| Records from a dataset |
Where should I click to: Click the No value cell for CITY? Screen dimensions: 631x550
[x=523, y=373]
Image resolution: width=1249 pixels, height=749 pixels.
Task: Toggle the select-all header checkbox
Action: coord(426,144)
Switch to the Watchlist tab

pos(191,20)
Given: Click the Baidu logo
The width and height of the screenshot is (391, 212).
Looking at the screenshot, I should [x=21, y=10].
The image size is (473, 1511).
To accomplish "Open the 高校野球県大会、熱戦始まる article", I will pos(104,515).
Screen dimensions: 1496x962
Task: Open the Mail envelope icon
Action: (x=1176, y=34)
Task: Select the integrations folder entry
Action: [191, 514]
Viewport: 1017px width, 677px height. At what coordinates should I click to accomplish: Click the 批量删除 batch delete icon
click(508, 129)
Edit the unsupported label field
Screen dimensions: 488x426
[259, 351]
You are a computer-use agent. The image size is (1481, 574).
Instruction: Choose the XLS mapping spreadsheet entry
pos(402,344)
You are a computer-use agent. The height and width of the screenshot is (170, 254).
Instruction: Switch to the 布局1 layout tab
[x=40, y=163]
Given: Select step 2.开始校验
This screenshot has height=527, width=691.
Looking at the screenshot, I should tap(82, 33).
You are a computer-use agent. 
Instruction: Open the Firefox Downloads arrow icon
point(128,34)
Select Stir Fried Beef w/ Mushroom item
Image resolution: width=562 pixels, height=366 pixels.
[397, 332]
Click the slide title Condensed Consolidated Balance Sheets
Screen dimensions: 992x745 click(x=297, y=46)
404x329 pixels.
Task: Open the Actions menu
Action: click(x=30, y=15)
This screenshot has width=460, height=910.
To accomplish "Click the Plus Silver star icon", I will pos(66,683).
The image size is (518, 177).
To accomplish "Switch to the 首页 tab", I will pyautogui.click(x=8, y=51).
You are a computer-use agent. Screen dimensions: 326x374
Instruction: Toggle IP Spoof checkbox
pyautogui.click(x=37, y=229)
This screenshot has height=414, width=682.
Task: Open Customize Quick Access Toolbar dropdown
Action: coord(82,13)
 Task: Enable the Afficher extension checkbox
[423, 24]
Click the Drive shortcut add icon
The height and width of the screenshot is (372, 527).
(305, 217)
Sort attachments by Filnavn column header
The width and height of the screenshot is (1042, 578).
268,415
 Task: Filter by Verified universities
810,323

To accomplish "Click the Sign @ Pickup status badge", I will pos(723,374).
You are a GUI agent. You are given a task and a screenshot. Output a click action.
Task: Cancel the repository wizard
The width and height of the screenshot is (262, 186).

| INSTRUCTIONS FOR THE TASK |
Would you please copy all lines in the data that contain the word "computer"?

| SOLUTION TO THIS PROBLEM |
You are a computer-use agent. The image size is (1481, 574).
You are a computer-use agent. The height and width of the screenshot is (170, 254).
You are a computer-use agent. 
You are a computer-use agent. Screen dimensions: 326x374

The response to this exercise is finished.